%%

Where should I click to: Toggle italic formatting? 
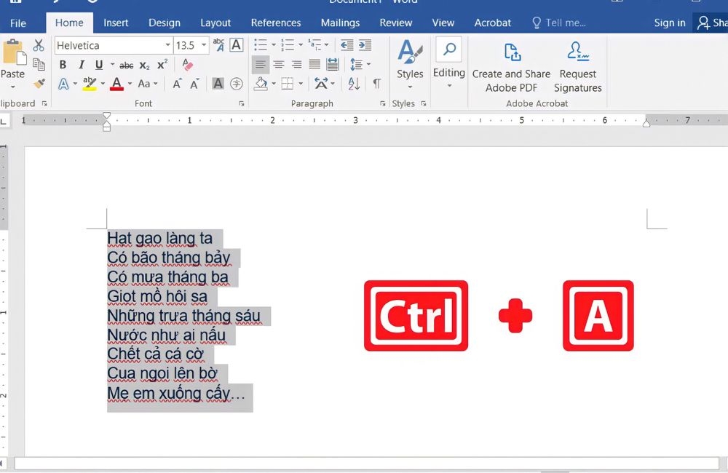coord(81,64)
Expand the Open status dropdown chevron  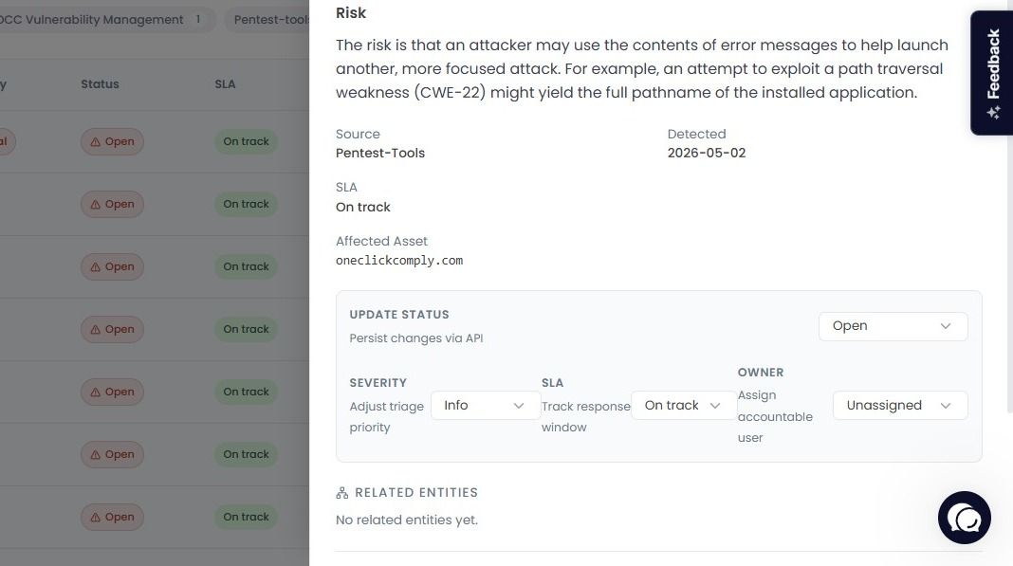click(945, 326)
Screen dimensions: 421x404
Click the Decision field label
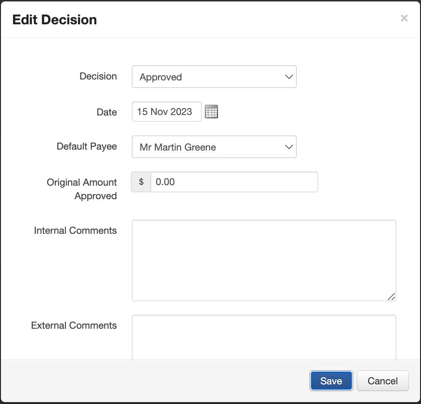pos(98,76)
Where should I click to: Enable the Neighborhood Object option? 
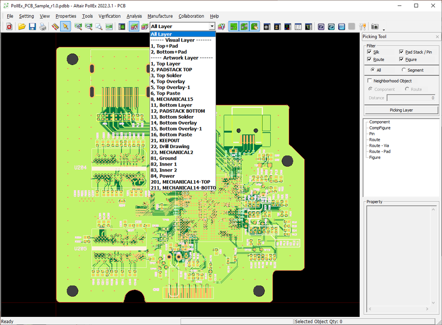tap(370, 80)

%%

Work to be completed –
Identify every line of the entries above that contains the word "should", and copy each of those lines.

Full answer –
Where should I click to: Toggle italic formatting? 
Where should I click to: Enable the Neighborhood Object option? 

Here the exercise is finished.